APPLY WHAT YOU READ:
1. Please copy word for word everything in the Ayesha Amin profile from "FemTech—a term for" down to "out of reach.".
2. According to the Ayesha Amin profile, why do most FemTech applications fail to reach women in marginalized communities? Answer in one to three sentences.

EXTRACT TO READ:
-------
Ayesha Amin is a tech and gender activist and social entrepreneur from Pakistan. She is the founder of the youth- and women-led organization Baithak—Challenging Taboos, a Generation Equality Commitment Maker working to expand access to information on sexual and reproductive health and rights. Having experienced first-hand the discriminatory structure of the tech world, Ayesha highlights the urgency of involving young people—and young women in particular—in the decision-making processes that will impact their future: “There is no alternative,” she believes.
Off limits
The taboo around sexual and reproductive health and rights has historically kept many women in the dark about their own bodies. This effectively deprives them of bodily autonomy: “When women don’t have access to information,” Ayesha says, “they are not able to make informed decisions about their bodies.” On top of the stigma, mobility restrictions and lack of resources prevent many from accessing crucial health services.
FemTech—a term for tech designed to support women’s health—can help break down existing barriers to information and care. And yet it tends to exclude those who most need it: “Most of the FemTech applications that exist right now benefit women who are from socially and economically privileged groups,” Ayesha explains. For women from rural communities, women who aren’t digitally literate or those without sufficient income to pay for subscription-based apps, even these alternative forms of healthcare remain out of reach.
As we fight to close the gender gap in digital access, “we are leaving women and girls in marginalized communities far, far back,” Ayesha emphasizes. This “gap within the gap” means marginalized women are excluded even from tech touted as accessible. “There’s a huge need for investments in solutions that can localize technology and that can make tech models inclusive for girls and women who are in these marginalized communities,” she says.
-------
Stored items
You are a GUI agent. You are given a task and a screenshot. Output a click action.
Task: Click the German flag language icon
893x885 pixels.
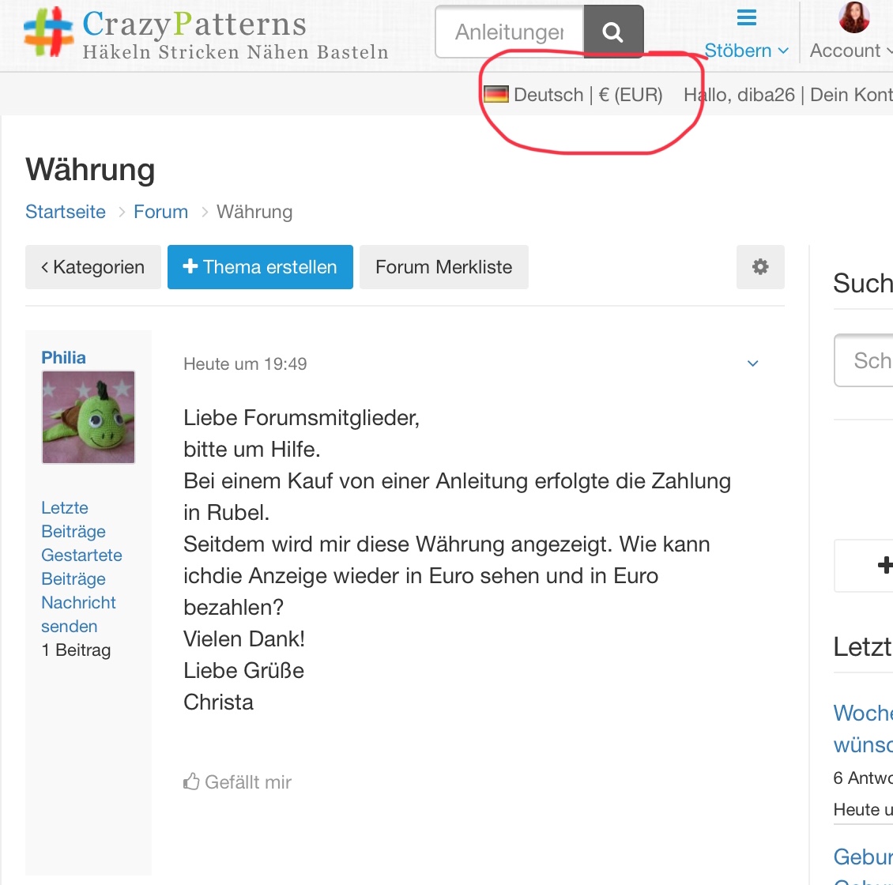click(496, 95)
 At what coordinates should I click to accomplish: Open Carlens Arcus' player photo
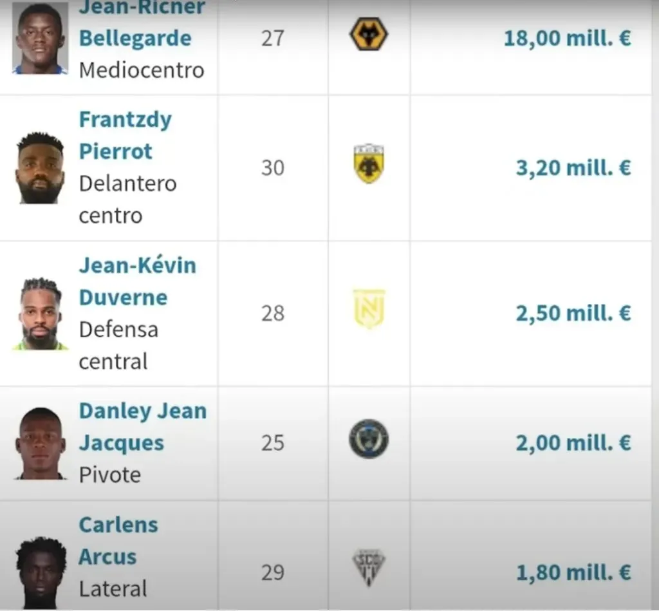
-------
WRITTEN RESPONSES:
1.
FemTech—a term for tech designed to support women’s health—can help break down existing barriers to information and care. And yet it tends to exclude those who most need it: “Most of the FemTech applications that exist right now benefit women who are from socially and economically privileged groups,” Ayesha explains. For women from rural communities, women who aren’t digitally literate or those without sufficient income to pay for subscription-based apps, even these alternative forms of healthcare remain out of reach.

2. Most FemTech applications benefit women from socially and economically privileged groups. Women from rural communities, women who aren't digitally literate, and women without enough income to pay for subscription-based apps can't use them.